Peter Simons wrote:
Ben Rudiak-Gould writes:
start :: IO ctx feed :: ctx -> Buffer -> IO () commit :: ctx -> IO a
'feed' cannot have this signature because it needs to update the context.
Sure it can -- it's just like writeIORef :: IORef a -> a -> IO ().
I guess it's mood to argue that point. I don't want a stream processor to have a global state, so using an internally encapsulated IORef is not an option for me.
I am looking for an more _general_ API, not one that forces implementation details on the stream processor. That's what my StreamProc data type does already. :-)

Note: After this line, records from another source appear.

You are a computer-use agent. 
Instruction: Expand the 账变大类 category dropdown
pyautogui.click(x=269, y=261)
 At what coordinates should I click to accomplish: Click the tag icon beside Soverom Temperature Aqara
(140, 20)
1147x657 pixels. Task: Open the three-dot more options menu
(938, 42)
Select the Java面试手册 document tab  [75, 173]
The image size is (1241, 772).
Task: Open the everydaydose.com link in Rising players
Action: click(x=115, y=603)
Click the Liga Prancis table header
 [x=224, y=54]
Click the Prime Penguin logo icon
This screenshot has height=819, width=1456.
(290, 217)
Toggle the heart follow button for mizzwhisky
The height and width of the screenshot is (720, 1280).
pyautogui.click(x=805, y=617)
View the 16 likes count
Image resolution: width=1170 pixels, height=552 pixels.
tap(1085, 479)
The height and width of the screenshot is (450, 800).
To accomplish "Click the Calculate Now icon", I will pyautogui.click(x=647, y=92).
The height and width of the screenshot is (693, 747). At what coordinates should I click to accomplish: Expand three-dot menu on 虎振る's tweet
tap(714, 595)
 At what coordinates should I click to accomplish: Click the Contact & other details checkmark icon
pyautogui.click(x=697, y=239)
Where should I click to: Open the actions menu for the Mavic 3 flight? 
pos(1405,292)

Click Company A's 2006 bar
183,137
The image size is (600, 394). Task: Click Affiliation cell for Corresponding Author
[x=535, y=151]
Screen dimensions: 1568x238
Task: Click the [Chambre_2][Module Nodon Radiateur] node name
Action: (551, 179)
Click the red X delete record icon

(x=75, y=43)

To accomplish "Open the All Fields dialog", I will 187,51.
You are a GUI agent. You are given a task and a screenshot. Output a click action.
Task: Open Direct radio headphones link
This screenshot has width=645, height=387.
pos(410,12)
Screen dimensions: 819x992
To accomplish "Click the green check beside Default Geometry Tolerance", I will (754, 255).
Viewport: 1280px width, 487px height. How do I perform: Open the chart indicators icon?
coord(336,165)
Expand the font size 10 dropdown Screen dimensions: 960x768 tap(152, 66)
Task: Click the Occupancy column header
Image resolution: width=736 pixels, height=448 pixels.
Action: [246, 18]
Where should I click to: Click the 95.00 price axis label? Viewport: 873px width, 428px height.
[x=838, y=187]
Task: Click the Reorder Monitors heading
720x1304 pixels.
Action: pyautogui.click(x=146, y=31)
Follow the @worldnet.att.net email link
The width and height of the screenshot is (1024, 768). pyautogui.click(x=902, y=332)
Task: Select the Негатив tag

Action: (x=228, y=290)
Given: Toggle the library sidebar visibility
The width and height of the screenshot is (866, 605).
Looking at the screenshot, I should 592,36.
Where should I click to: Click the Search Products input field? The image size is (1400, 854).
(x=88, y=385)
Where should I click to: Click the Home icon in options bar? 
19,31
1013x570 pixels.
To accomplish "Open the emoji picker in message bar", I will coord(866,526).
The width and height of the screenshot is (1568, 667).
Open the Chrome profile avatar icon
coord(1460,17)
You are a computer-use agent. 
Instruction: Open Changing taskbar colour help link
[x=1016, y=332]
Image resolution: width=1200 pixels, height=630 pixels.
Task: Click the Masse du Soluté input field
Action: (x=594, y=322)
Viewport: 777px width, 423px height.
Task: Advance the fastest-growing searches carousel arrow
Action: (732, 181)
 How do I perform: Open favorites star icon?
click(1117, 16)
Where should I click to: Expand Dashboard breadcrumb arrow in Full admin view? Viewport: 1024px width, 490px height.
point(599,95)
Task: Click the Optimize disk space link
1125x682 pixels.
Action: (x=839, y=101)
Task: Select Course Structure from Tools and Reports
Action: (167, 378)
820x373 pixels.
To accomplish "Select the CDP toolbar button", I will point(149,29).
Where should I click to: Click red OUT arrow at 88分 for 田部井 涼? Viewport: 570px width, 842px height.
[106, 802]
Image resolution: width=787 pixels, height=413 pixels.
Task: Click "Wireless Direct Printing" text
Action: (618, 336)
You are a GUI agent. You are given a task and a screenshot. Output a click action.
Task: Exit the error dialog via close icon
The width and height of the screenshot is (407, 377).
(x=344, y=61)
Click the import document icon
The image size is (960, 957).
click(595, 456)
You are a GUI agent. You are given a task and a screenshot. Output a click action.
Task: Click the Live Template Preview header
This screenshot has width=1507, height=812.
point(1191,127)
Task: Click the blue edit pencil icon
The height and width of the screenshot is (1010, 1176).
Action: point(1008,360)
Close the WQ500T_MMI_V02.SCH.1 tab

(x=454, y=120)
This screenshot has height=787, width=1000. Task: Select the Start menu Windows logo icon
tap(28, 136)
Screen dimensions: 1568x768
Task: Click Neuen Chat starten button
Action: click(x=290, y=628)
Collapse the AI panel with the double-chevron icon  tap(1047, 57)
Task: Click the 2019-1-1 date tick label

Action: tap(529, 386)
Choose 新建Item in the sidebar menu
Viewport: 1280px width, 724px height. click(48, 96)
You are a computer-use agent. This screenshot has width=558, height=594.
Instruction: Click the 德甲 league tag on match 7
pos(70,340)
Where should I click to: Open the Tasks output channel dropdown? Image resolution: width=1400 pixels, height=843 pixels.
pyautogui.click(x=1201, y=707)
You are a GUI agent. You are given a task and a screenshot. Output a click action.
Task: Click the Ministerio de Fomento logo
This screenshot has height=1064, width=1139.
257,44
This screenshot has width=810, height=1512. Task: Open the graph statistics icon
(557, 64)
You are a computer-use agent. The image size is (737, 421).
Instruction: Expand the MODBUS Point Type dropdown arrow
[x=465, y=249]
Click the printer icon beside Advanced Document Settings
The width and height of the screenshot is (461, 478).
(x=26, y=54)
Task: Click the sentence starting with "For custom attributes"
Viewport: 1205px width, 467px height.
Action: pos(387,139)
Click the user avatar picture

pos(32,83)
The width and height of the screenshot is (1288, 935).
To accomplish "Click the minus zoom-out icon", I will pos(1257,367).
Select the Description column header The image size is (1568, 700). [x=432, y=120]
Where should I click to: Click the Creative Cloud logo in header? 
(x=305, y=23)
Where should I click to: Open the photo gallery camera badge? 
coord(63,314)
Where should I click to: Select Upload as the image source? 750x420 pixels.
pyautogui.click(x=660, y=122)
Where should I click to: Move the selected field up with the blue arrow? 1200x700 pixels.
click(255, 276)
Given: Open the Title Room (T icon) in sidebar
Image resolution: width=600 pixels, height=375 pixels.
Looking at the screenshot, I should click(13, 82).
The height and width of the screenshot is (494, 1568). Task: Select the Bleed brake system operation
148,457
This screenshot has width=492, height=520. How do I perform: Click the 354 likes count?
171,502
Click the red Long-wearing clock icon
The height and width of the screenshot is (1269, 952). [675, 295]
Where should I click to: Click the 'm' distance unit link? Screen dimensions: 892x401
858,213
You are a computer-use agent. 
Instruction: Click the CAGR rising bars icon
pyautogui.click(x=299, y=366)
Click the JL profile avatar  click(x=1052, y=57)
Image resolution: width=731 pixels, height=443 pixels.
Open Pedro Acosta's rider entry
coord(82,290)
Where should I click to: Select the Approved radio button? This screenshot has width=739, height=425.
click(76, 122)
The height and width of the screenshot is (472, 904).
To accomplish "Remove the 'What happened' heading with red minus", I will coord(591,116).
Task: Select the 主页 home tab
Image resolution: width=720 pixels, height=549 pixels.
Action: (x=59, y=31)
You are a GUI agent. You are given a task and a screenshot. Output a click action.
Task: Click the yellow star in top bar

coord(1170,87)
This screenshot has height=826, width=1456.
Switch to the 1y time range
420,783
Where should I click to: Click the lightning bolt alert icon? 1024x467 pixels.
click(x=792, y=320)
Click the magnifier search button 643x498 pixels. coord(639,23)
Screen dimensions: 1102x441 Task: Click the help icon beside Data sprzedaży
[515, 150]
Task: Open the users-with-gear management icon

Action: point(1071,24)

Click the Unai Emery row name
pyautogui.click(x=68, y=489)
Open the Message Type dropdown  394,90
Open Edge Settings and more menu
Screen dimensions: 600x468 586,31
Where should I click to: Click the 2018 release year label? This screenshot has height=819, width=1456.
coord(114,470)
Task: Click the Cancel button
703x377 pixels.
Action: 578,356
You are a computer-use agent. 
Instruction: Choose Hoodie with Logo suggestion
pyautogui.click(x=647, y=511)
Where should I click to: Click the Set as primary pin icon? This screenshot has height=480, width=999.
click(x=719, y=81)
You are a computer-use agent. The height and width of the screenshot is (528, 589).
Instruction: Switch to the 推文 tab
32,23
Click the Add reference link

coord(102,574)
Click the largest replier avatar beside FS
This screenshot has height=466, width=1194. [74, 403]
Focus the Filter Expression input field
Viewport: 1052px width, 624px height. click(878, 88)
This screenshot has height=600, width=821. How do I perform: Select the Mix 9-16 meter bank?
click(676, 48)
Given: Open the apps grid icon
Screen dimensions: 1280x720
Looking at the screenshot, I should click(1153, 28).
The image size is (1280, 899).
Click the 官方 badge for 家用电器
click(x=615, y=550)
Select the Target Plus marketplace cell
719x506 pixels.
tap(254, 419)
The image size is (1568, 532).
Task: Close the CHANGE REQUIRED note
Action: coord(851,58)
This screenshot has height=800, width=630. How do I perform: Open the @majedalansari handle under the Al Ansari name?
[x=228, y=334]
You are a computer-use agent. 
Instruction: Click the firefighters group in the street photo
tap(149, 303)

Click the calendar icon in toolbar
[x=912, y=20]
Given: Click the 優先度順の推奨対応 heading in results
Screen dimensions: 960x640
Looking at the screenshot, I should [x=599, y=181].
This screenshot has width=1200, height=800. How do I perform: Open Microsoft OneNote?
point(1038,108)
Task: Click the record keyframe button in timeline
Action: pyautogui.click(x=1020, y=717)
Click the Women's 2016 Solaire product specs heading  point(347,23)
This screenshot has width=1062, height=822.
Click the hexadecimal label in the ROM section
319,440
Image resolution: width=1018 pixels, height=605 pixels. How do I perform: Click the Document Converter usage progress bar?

I'm not arguing about generality; I simply don't understand how your interface is supposed to be used. E.g.: do ctx <- start ctx1 <- feed ctx array1 ctx2 <- feed ctx array2 val1 <- commit ctx1 val2 <- commit ctx2 return (val1,val2) Should this return (MD5 of array1, MD5 of array2), or (MD5 of array1+array2, MD5 of array1+array2), or cause a runtime error? Any of these three might be reasonable, but for your interface to be well-defined you need to stipulate which one is correct. Once you're decided which one is correct, there's no reason not to change the interface so that no one can misinterpret it. My two interfaces are only less general than yours in that they don't have multiple interpretations -- which is a good thing.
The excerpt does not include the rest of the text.